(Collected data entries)

• • • •

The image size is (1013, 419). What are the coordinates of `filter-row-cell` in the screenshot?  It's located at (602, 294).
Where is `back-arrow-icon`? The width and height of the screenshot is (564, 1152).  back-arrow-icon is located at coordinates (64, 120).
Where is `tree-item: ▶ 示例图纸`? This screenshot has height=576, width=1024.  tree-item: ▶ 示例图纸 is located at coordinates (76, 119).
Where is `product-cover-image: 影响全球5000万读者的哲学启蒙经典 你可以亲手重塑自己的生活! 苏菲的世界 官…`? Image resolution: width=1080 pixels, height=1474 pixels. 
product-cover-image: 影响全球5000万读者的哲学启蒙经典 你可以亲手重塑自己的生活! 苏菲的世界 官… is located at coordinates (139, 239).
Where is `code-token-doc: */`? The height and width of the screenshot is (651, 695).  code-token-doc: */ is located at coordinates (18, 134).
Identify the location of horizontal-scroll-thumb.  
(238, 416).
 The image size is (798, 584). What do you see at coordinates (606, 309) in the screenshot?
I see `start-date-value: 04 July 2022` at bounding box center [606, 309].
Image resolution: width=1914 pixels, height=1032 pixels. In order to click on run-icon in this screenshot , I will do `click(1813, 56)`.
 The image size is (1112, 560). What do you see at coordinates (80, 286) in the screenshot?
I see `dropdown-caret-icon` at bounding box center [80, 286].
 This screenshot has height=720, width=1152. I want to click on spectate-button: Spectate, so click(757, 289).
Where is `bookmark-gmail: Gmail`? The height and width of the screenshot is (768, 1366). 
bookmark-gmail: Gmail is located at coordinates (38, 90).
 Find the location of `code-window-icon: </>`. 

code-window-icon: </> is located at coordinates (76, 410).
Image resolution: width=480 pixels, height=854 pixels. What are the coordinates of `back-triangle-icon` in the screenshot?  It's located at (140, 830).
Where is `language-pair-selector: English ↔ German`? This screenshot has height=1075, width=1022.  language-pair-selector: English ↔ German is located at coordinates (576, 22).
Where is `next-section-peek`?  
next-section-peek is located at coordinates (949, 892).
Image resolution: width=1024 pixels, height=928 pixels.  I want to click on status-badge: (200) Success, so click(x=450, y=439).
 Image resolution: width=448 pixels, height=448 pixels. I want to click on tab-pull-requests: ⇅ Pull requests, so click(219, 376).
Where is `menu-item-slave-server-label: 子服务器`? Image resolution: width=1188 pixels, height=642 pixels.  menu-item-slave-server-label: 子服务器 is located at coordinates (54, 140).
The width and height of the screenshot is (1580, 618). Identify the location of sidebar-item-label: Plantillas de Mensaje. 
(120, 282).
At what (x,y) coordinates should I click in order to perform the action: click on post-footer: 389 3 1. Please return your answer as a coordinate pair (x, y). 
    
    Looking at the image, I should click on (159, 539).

• • • •

Show every line of the material above that contains the string "screenshot", copied in full. Match case exactly.

- [Exercise response]
The image size is (1013, 419). What are the coordinates of `filter-row-cell` in the screenshot?  It's located at (602, 294).
Where is `back-arrow-icon`? The width and height of the screenshot is (564, 1152).  back-arrow-icon is located at coordinates (64, 120).
Where is `tree-item: ▶ 示例图纸`? This screenshot has height=576, width=1024.  tree-item: ▶ 示例图纸 is located at coordinates (76, 119).
Where is `code-token-doc: */`? The height and width of the screenshot is (651, 695).  code-token-doc: */ is located at coordinates (18, 134).
 The image size is (798, 584). What do you see at coordinates (606, 309) in the screenshot?
Image resolution: width=1914 pixels, height=1032 pixels. In order to click on run-icon in this screenshot , I will do `click(1813, 56)`.
 The image size is (1112, 560). What do you see at coordinates (80, 286) in the screenshot?
 This screenshot has height=720, width=1152. I want to click on spectate-button: Spectate, so click(757, 289).
Where is `bookmark-gmail: Gmail`? The height and width of the screenshot is (768, 1366). 
Image resolution: width=480 pixels, height=854 pixels. What are the coordinates of `back-triangle-icon` in the screenshot?  It's located at (140, 830).
Where is `language-pair-selector: English ↔ German`? This screenshot has height=1075, width=1022.  language-pair-selector: English ↔ German is located at coordinates (576, 22).
The width and height of the screenshot is (1580, 618). Identify the location of sidebar-item-label: Plantillas de Mensaje. 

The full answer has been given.